● Exercise directions:
Which of the lines in the data mention the string "agent"? List them all.
(Extracted data begins)
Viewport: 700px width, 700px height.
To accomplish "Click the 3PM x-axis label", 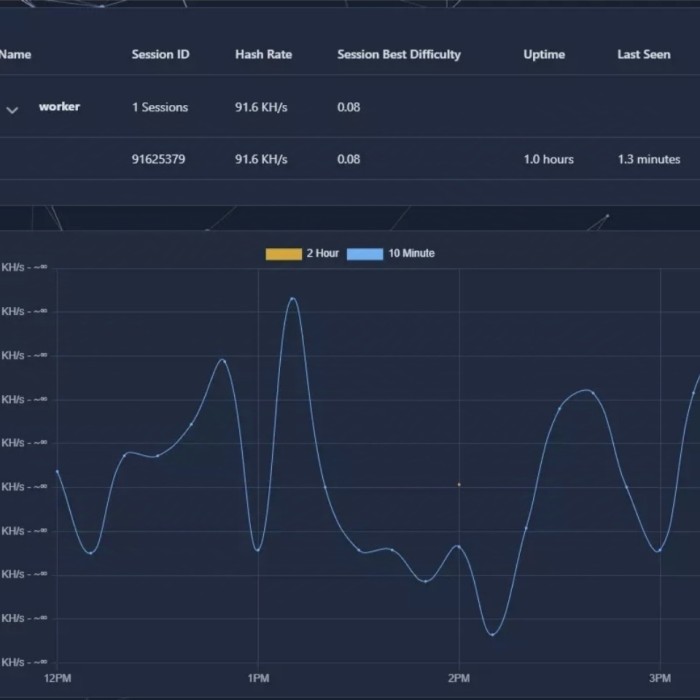I will point(660,678).
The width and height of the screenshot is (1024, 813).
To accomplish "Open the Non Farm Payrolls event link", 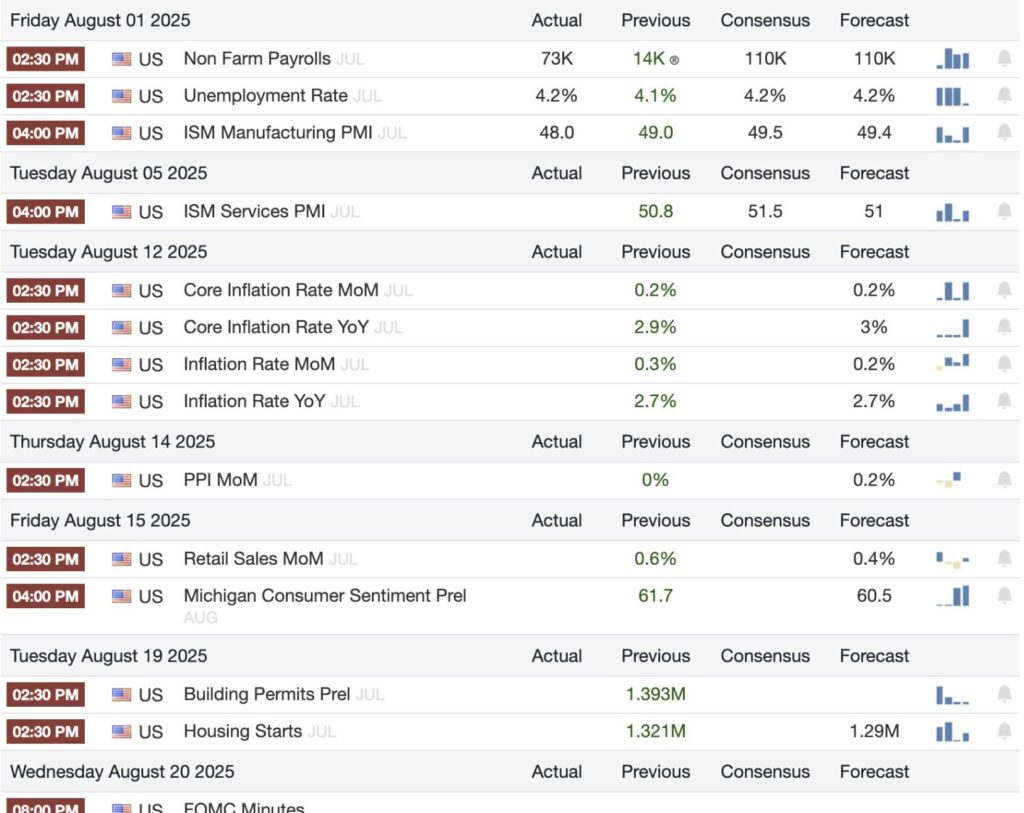I will 257,59.
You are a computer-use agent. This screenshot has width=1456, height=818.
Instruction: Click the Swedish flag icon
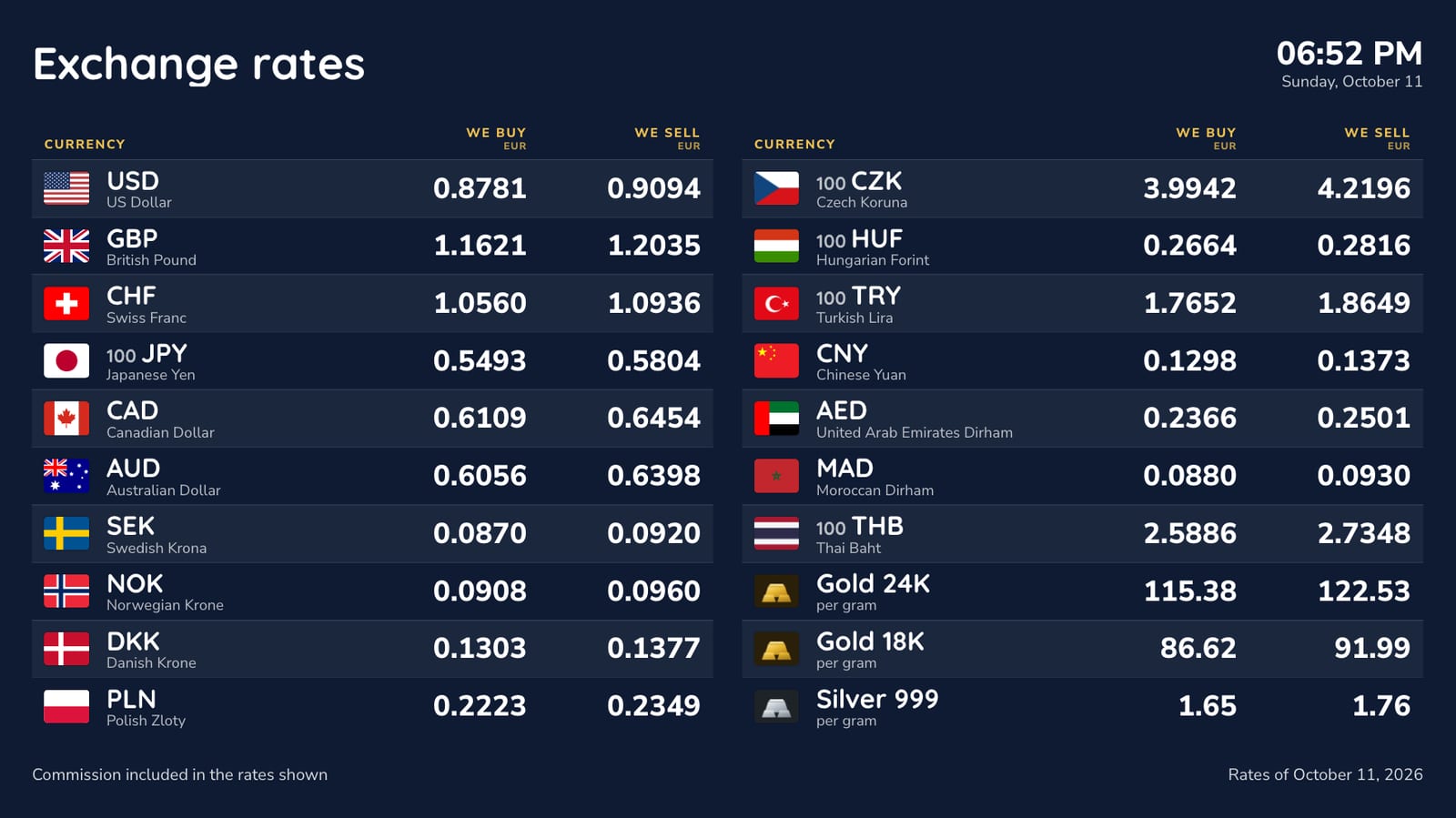click(x=66, y=534)
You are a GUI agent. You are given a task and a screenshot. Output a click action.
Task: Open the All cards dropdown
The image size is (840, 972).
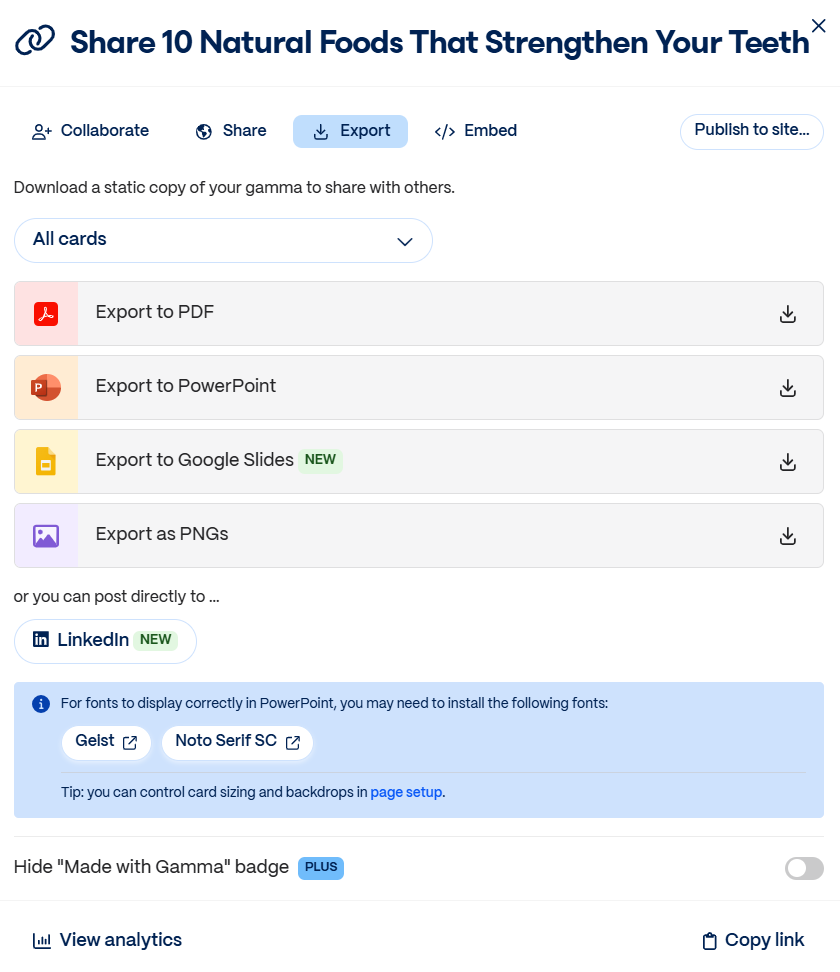(x=223, y=240)
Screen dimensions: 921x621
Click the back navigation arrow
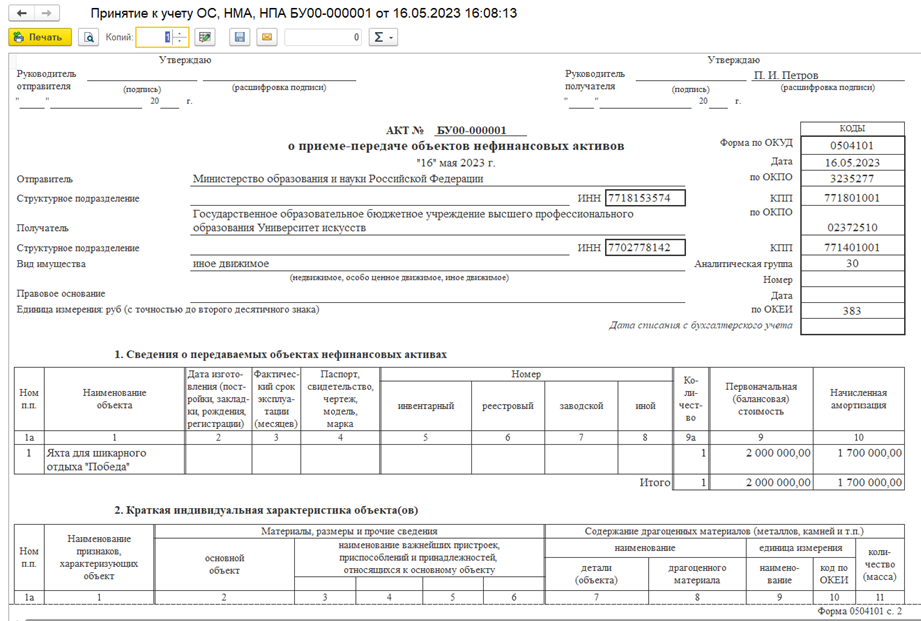[x=22, y=13]
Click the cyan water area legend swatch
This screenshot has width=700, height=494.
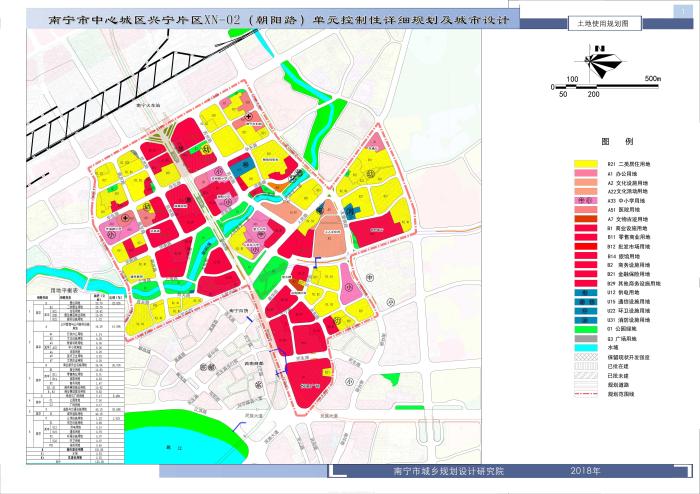[x=586, y=347]
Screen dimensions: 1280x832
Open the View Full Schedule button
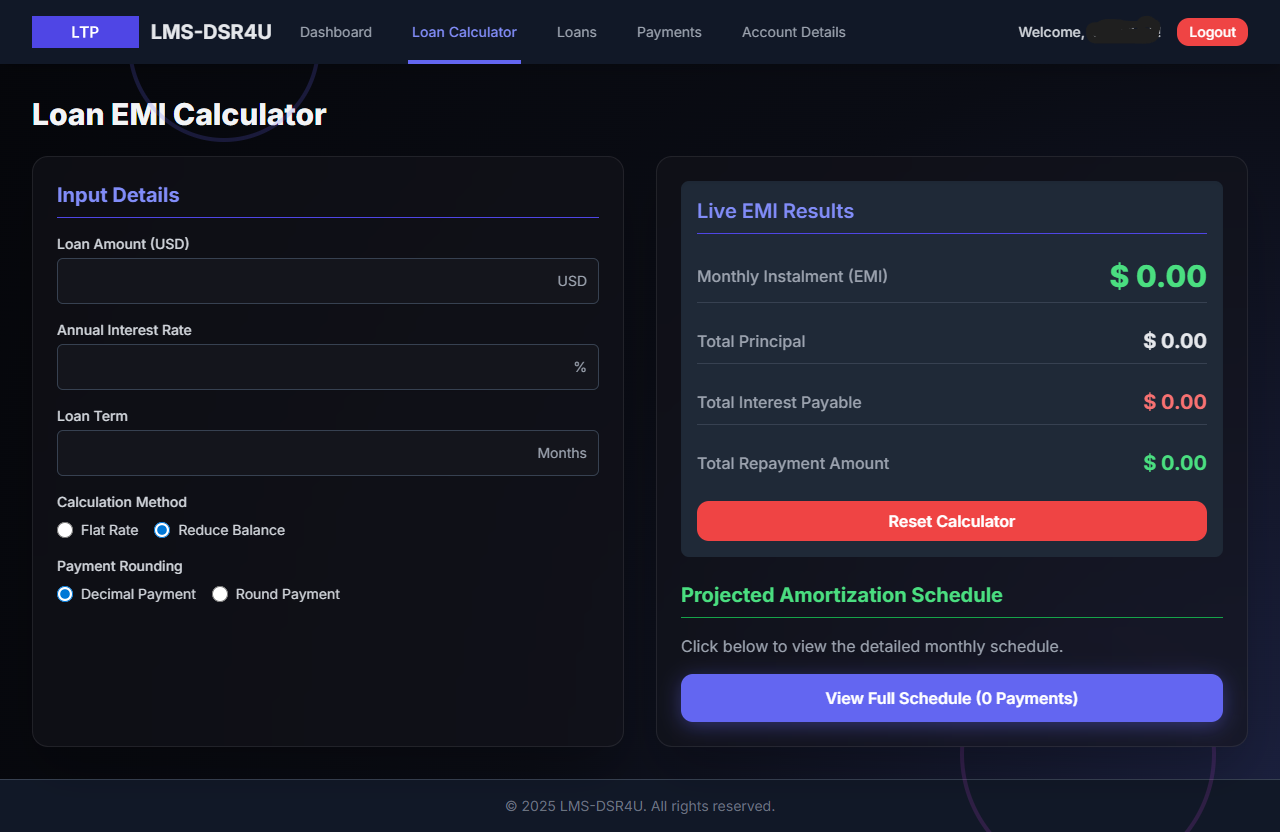point(951,697)
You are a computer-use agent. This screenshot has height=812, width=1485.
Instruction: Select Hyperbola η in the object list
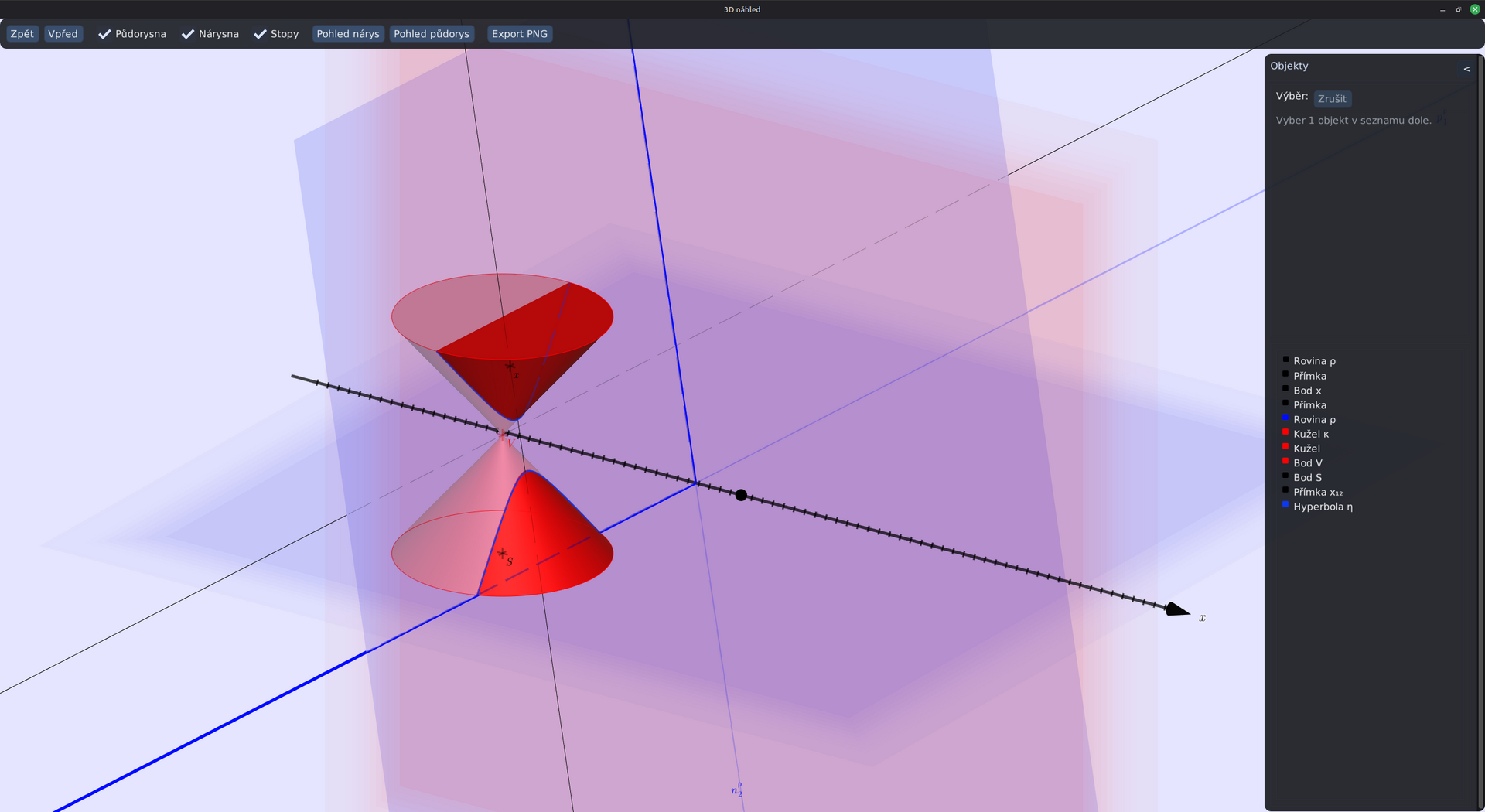tap(1323, 507)
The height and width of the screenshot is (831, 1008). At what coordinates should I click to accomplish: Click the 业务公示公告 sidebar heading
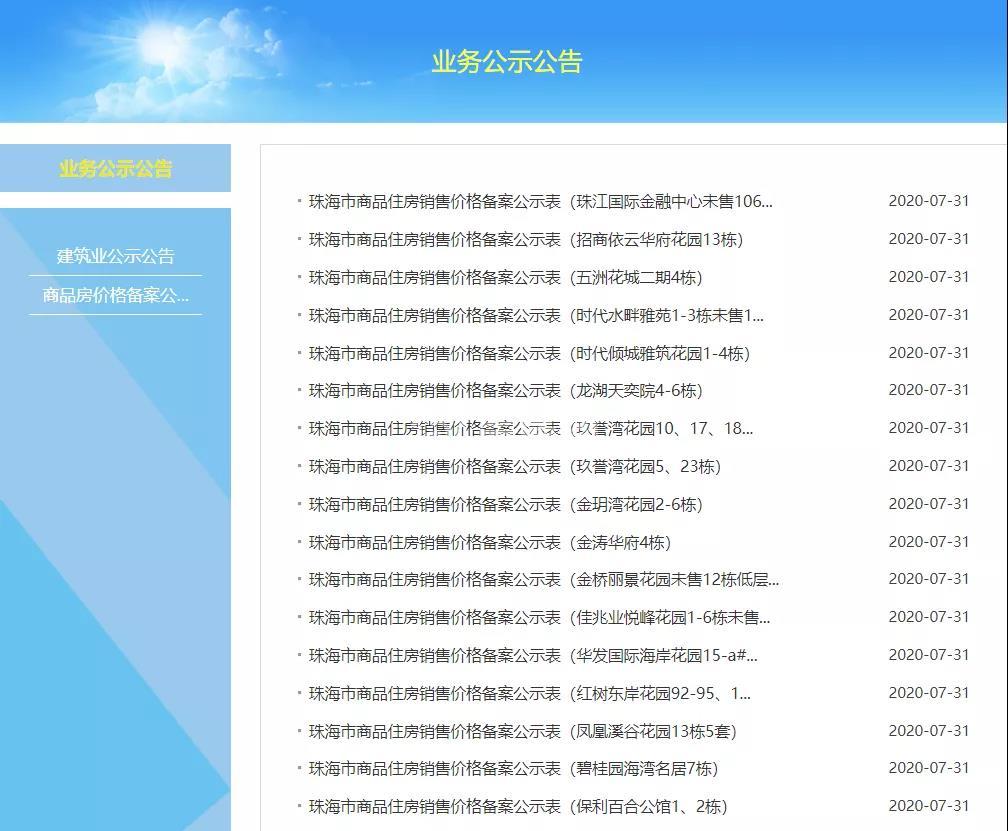coord(115,168)
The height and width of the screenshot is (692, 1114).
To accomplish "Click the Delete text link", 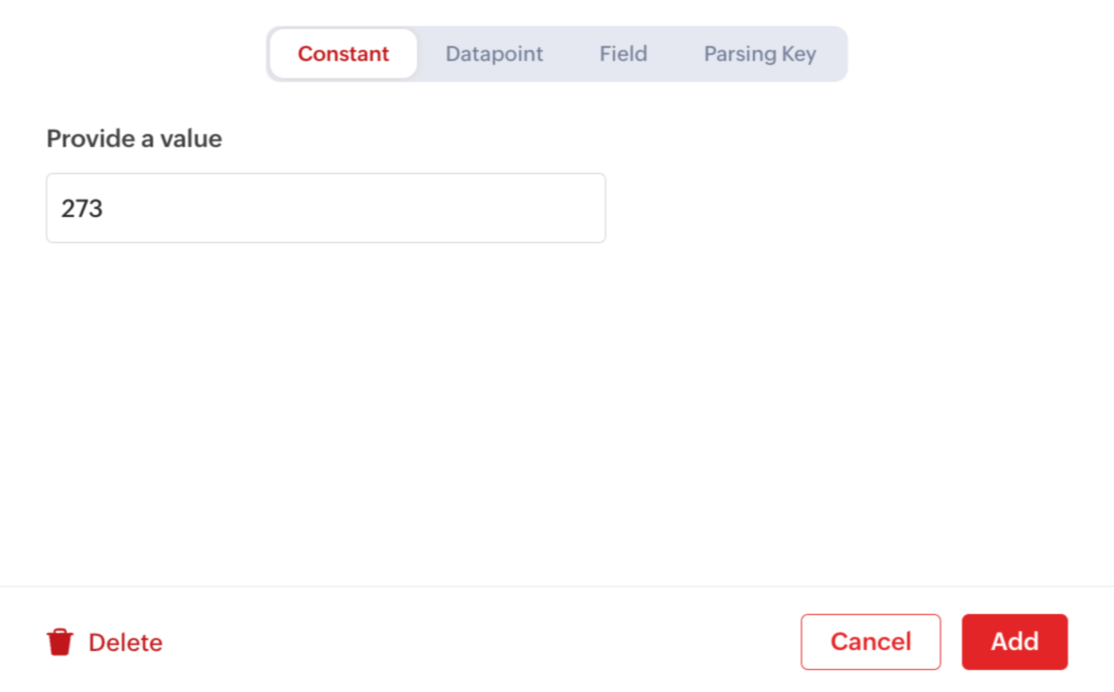I will coord(125,642).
(Extracted data ends)
● Written reply:
You are a computer-use agent. This screenshot has width=1456, height=818.
You are a GUI agent. You are given a task and a screenshot. Output a click action.
You are a computer-use agent. This screenshot has height=812, width=1485.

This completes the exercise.